-- Begin Document excerpt --

# PCut CR630 - Help - Would Appreciate some insight!



## beardofdoom (Jan 1, 2010)

Hello!

I recently purchased a Creation ProCut CR630 to do some small stickers runs for friends and other folks... I'm not trying to launch a business or anything, so i went for trusty, inexpensive and easy to use. I did a lot of research and decided on this cutter.

Long story short (hopefully)

The instruction booklet that comes with the cutter barely makes much sense. I have the blade barely poking out of the holder and it seems to be cutting OK (read: mediocre) 

My main issue is that it *WILL NOT* cut *ANYTHING* _square_. Every 90deg angle had a round edge to it. I've done everything imaginable to try to resolve this, too. I've adjusted the pressure up and down, adjust the speed, adjust the blade's depth, adjust the blade offset etc...

In the booklet is says "Angle Sharp Compensation" and shows a little diagram similar to what i'm seeing but, for the life of me, i can't seem to get this to go away. For the center of letters (like "R") the cuts are horrible and disconnected.

Anyone have any idea what i can do? I'm running Signcut Pro on a Mac using OS X 10.6 - the program is decent and easy to use.

Also, i'm using a 0.0 blade offset with a 45deg blade. If i change the offset at all, the cutting is erratic and horribly misaligned and weird. You can't even read the lettering!

THANK YOU IN ADVANCE!!!!!
-Ryan


----------



## buggie pilot (Jul 16, 2008)

Mine is a different model P-cut (ct630) Have you tried tp do a cut test on the cutter itself ?









.


----------



## beardofdoom (Jan 1, 2010)

Well, the only test cut i can do is by pressing the Pause button twice. All it does is cut a rectangle. It's odd.

There's an option to do a Test Cut in Signcut Pro but the button is grayed out so i cannot use it.

The rounding of square edges and misaligned cuts is my only issue. I can't figure out how to resolve it and it's driving me crazy. Perhaps it's an issue with Signcut Pro?

I'm on a Mac so my options are VERY limited...


----------



## buggie pilot (Jul 16, 2008)

Are the corners round on the rectangle ?








.


----------



## beardofdoom (Jan 1, 2010)

Yes, yes they are... and it's driving me mad!

I've managed to lessen it a smidgeon by adjusting the blade and pressure. More blade and less pressure but it's barely discernable, frankly.


----------



## buggie pilot (Jul 16, 2008)

Next I would see if there is something loose on the blade holder or carriage head. You should have no movement








.


----------



## beardofdoom (Jan 1, 2010)

-- End Document excerpt --
-- Begin Source excerpt --

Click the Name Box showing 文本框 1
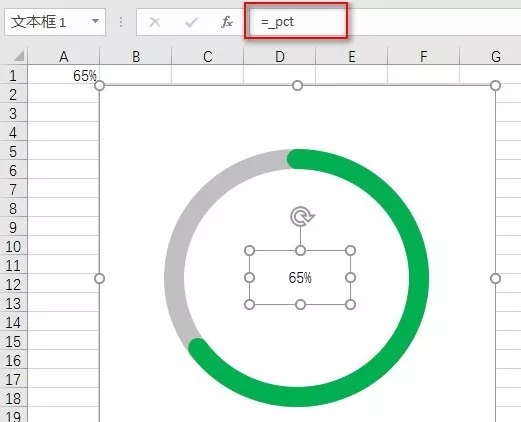Screen dimensions: 521x422 tap(55, 22)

-- End Source excerpt --

- _What this exercise asks_:
(a) Decide whether each statement agrees with the ProCut CR630 forum thread above. Answer yes or no for each, quoting the words of the thread that settle it. (i) The original poster cuts with a 0.0 blade offset and a 45deg blade. (ii) The Test Cut option in Signcut Pro is available to the original poster. (iii) The member who replies owns the same model of cutter.
(b) Proceed with the ProCut CR630 forum thread, picking up after its last line.

- _Set of answers_:
(a)
(i) Yes: "i'm using a 0.0 blade offset with a 45deg blade."
(ii) No: "the button is grayed out so i cannot use it."
(iii) No: "Mine is a different model P-cut (ct630)"

(b)
Everything seems nice and normal/stable. Nothing is wiggling 'round or loose.

It seems to me it might have something to do with the blade pivoting around? Not sure.

I can't find anyone having this issue online. I know i should be using an offset for the blade, too, but, man, that gets crazy... A box becomes a triangle with an X through it!


----------



## buggie pilot (Jul 16, 2008)

The only other thing I would check is to see if the carriage head is off the track. I heard of this happening ( I think it was by kenimes on this forum or uscutter forum)

If you could take a pic of the cut and post it.





.


----------



## beardofdoom (Jan 1, 2010)

Sure thing... the only camera i have right at the moment is my phone, but you can see, clearly, the rounded corners. Everything is on the track and rolling smoothly as far as i can tell.







Thanks for all of your help thus far! I REALLY appreciate it!



THANKS!

-Ryan


----------



## mr300s (Nov 10, 2009)

you need to set your offset to 0.25


----------



## beardofdoom (Jan 1, 2010)

Ok, i'll try that... then i'll post a photo of what happens with something simple. Like the word "The."

I'll be back!


----------



## beardofdoom (Jan 1, 2010)

Ok. Here's the outcome. It cuts in a bunch of triangles. I can only adjust the blade offset in Signcut Pro and not on the physical machine.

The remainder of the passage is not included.